━━ QUOTED PASSAGE
Wireframes vs mockups vs prototypes
Three design deliverables with different goals: learn when and how to use each one
Three terms come up in every digital design project — wireframe, mockup and prototype — and they are routinely confused. While all three represent pre-production versions of the final product, each serves a different purpose and belongs to a different phase of the workflow.
Knowing when to reach for each deliverable prevents rework, aligns stakeholder expectations and speeds up decision-making. This guide breaks down the differences, fidelity levels and criteria for choosing the right format.
What is a wireframe?
A wireframe is a low-fidelity structural blueprint that defines the layout of elements on a screen. It strips away colour, real typography and final imagery to focus entirely on information architecture, content hierarchy and navigation flow.
Wireframes are created early in the project, while requirements are still being defined. Their purpose is to validate structure and logic before anyone invests time in visual design. They can be sketched on paper, drawn on a whiteboard or built in tools like Figma, Balsamiq or Whimsical.
- Low fidelity: grey boxes, placeholder text, no visual styling
- Goal: validate structure, hierarchy and user flows
- Creation time: minutes to a few hours per screen
- Best for: kick-off meetings, stakeholder alignment, requirements definition
What is a mockup?
A mockup is a high-fidelity static representation of the interface. It includes the final colour palette, real typefaces, iconography, imagery and the complete brand styling. Unlike a wireframe, a mockup shows exactly what the interface will look like — but it is not interactive.
Mockups are produced once the structure has been validated with wireframes. They allow the team and client to evaluate look and feel without writing a single line of code. They are the standard deliverable for visual sign-off before development begins.
- High fidelity: complete visual design, pixel-perfect
- Goal: validate aesthetics, branding and visual composition
- Creation time: hours per screen
- Best for: client approval, style guides, presentations
What is a prototype?
A prototype is an interactive version of the design that simulates real product behaviour. Users can click buttons, navigate between screens, fill in forms and experience transitions. Prototypes range from low fidelity (linked wireframes) to high fidelity (mockups with complex interactions).
The prototype is the ultimate tool for usability testing. It lets you run tests with real users before investing in development, uncovering navigation, comprehension and flow problems that neither wireframes nor mockups can reveal.
- Variable fidelity: from clickable wireframes to realistic simulations
- Goal: test interaction, flows and usability
- Creation time: hours to days, depending on complexity
- Best for: user tests, critical flow validation, investor demos
Quick comparison: when to use each
Choosing between a wireframe, mockup and prototype depends on the project phase, the validation goal and the audience for the deliverable. A common mistake is jumping straight to mockups without validating the structure first, which leads to expensive iterations on visual design when the real issue was information architecture.
━━━━
### TASKS
- a) Which software tools does the design deliverables guide name for building wireframes?
- b) Can you carry on the design deliverables guide from the point where it stops?
None of the entries are needed for working with the design deliverables guide.
━━ LISTING
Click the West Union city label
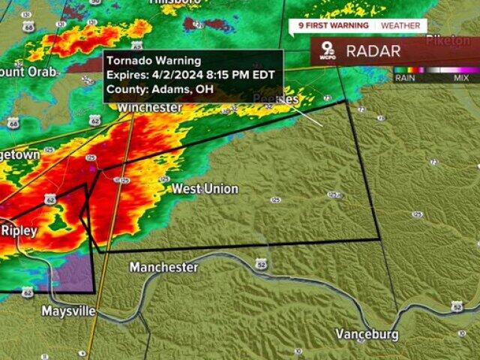pos(205,189)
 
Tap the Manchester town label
pos(164,267)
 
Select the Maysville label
pos(68,310)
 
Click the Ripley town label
pos(19,230)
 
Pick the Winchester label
pos(149,108)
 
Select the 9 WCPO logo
pos(328,51)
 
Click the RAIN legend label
pos(404,77)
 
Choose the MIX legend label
pos(461,77)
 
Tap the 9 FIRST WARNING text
pos(334,26)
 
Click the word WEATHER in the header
pos(400,26)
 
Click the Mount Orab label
pos(22,72)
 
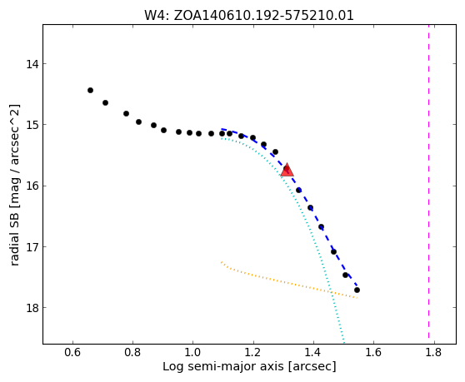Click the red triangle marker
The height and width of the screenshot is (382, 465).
[287, 170]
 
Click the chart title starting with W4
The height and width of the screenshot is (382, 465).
[249, 15]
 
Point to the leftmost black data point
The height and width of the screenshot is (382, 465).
[91, 91]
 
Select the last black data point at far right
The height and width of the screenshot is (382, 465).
[357, 290]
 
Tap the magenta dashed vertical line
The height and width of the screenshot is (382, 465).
[429, 184]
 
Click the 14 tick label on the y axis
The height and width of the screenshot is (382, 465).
[32, 64]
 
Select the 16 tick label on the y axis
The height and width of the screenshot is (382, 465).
[32, 186]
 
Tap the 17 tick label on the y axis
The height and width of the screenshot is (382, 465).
[32, 246]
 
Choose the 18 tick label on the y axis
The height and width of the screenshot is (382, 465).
[32, 308]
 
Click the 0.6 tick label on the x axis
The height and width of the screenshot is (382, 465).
[72, 353]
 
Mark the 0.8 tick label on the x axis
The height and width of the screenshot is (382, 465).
[132, 353]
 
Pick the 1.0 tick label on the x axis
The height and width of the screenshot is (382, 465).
[193, 353]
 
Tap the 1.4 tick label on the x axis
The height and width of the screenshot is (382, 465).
[313, 353]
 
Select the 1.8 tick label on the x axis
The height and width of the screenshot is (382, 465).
[434, 353]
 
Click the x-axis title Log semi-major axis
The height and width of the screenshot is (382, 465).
[224, 366]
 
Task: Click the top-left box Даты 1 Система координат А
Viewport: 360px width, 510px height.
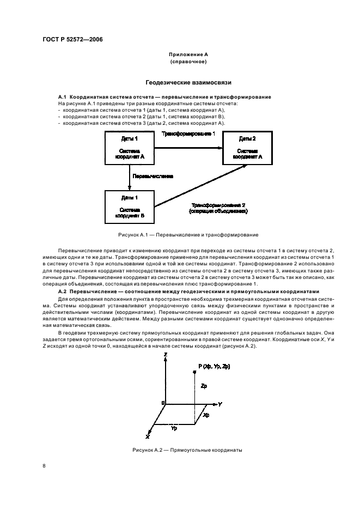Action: [129, 148]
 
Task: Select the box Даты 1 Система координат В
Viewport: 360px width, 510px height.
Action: [129, 207]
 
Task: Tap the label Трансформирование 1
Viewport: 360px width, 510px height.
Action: [188, 133]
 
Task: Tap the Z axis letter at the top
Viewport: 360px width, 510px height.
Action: [165, 355]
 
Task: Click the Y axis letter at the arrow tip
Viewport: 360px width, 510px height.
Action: [220, 404]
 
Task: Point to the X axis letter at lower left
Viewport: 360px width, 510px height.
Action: [147, 436]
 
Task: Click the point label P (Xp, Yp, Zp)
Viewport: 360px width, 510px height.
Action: [215, 367]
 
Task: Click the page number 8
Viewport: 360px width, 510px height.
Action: [44, 466]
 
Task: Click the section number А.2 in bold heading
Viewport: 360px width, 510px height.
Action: [63, 292]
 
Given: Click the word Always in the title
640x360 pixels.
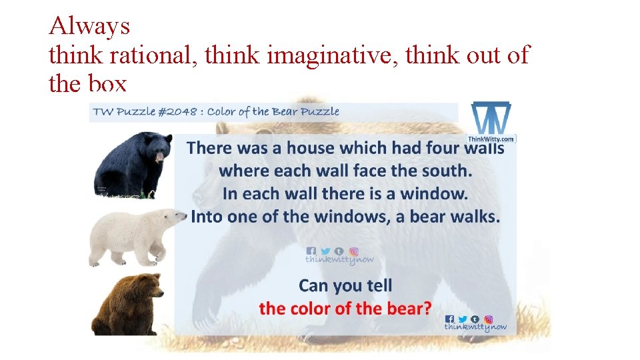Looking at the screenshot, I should coord(89,26).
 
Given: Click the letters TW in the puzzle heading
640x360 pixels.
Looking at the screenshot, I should coord(103,111).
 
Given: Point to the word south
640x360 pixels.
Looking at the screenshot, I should coord(447,171).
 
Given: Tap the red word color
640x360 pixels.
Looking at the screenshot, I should coord(310,309).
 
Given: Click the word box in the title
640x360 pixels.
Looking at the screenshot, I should coord(107,84).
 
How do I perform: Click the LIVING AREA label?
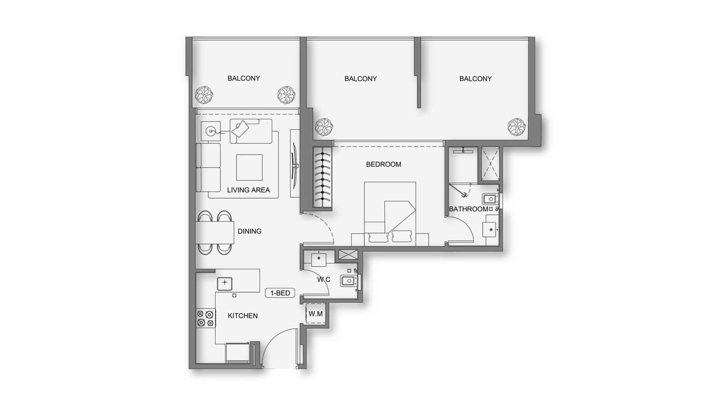(248, 190)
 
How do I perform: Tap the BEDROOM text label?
(383, 164)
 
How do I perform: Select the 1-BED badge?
(280, 293)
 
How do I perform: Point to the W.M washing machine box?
(316, 314)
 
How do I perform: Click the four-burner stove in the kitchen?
(206, 318)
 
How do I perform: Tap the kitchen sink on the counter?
(224, 283)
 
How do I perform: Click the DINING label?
(249, 231)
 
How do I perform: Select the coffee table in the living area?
(249, 167)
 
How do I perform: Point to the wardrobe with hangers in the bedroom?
(323, 177)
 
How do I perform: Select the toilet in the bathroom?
(491, 199)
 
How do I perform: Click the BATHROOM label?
(468, 209)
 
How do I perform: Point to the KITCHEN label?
(243, 316)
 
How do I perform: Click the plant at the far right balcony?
(516, 127)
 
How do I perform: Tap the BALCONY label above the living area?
(244, 78)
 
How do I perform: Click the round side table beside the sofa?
(211, 131)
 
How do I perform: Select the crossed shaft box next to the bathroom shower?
(491, 164)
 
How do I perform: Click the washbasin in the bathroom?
(491, 230)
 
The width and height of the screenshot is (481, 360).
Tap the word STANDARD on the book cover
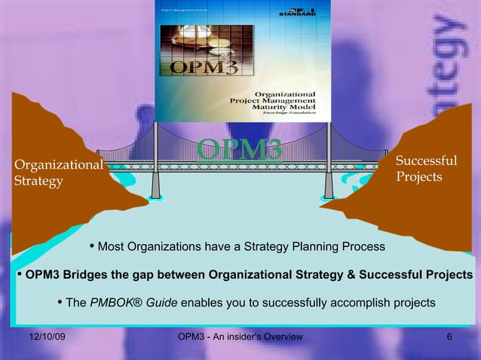[298, 14]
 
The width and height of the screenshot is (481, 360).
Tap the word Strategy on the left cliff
[38, 182]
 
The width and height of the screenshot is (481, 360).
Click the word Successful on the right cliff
[426, 160]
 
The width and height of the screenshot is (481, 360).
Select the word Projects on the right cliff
[418, 177]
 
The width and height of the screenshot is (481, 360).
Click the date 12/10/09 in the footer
[47, 336]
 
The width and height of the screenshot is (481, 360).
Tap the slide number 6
[449, 336]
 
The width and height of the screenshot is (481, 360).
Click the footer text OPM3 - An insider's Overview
[240, 336]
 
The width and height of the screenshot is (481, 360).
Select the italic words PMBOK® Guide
[133, 303]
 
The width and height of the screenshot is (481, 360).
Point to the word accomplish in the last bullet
[357, 303]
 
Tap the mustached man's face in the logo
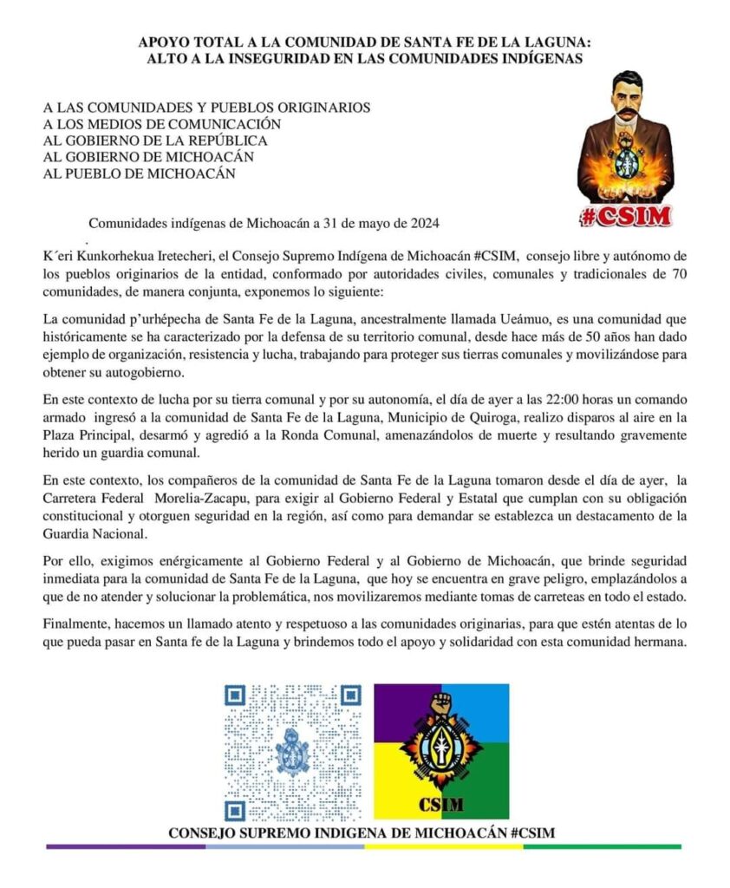[x=627, y=101]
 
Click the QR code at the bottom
[x=293, y=753]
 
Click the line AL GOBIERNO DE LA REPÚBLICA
[x=155, y=140]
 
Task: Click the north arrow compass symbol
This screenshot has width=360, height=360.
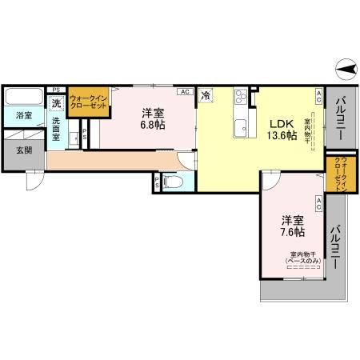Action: [x=346, y=71]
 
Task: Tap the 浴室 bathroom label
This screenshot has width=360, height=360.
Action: [x=23, y=116]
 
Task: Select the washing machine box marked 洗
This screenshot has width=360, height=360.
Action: [x=56, y=103]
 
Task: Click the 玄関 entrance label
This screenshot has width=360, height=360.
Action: [x=23, y=150]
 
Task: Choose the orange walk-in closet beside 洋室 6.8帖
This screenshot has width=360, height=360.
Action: [x=88, y=102]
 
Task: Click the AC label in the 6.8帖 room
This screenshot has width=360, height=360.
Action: [x=185, y=93]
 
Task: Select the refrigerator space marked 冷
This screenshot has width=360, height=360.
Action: [x=206, y=96]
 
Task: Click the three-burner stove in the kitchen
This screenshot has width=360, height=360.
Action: [x=242, y=99]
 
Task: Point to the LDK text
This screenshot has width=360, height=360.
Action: [x=282, y=123]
━━━━
### TASK RESULTS
- a) Figma, Balsamiq and Whimsical.

- b)
Another frequent misstep is presenting wireframes to a non-technical client and expecting visual feedback. Wireframes are internal alignment tools; for aesthetic decisions, mockups are essential. And to verify whether a flow actually works, nothing replaces an interactive prototype.
- Discovery phase → wireframes to explore structure
- Visual design phase → mockups to define aesthetics
- Validation phase → prototypes to test usability
- Stakeholder presentations → high-fidelity mockups or prototypes
Fidelity levels: low, medium and high
Fidelity is not binary. It spans a spectrum from quick paper sketches to interactive prototypes that are indistinguishable from the live product. Picking the right level saves time and resources: too much fidelity too early locks in premature decisions; too little fidelity in later phases creates ambiguity.
In practice, most teams work with progressive fidelity. They start with low-fi wireframes to iterate quickly, move to high-fi mockups to consolidate the design, and build interactive prototypes only for critical flows that need user validation.
Recommended tools for each format
The design tool landscape covers all three formats, though each tool has distinct strengths. Figma dominates the market thanks to its versatility: it handles wireframes, mockups and interactive prototypes within a single platform, with real-time collaboration built in.
- Wireframes: Balsamiq (fast, deliberately low-fi aesthetic), Whimsical (clean, great for diagrams), Figma (versatile)
- Mockups: Figma (industry standard), Sketch (macOS, mature), Adobe XD (Adobe ecosystem integration)
- Prototypes: Figma (basic-to-mid interactions), Framer (advanced code-driven interactions), Axure (complex conditional logic), ProtoPie (micro-interactions)
Common mistakes when choosing a format
Skipping wireframes to jump straight into mockups is the single most frequent mistake. The result is usually a visually polished design with structural issues that surface late, when fixing them means rebuilding entire screens.
Another pitfall is prototyping everything. Not every screen needs an interactive prototype: linear flows and informational pages are validated perfectly well with static mockups. Reserve prototyping for complex flows, multi-step forms or interactions whose behaviour is not obvious from a still image.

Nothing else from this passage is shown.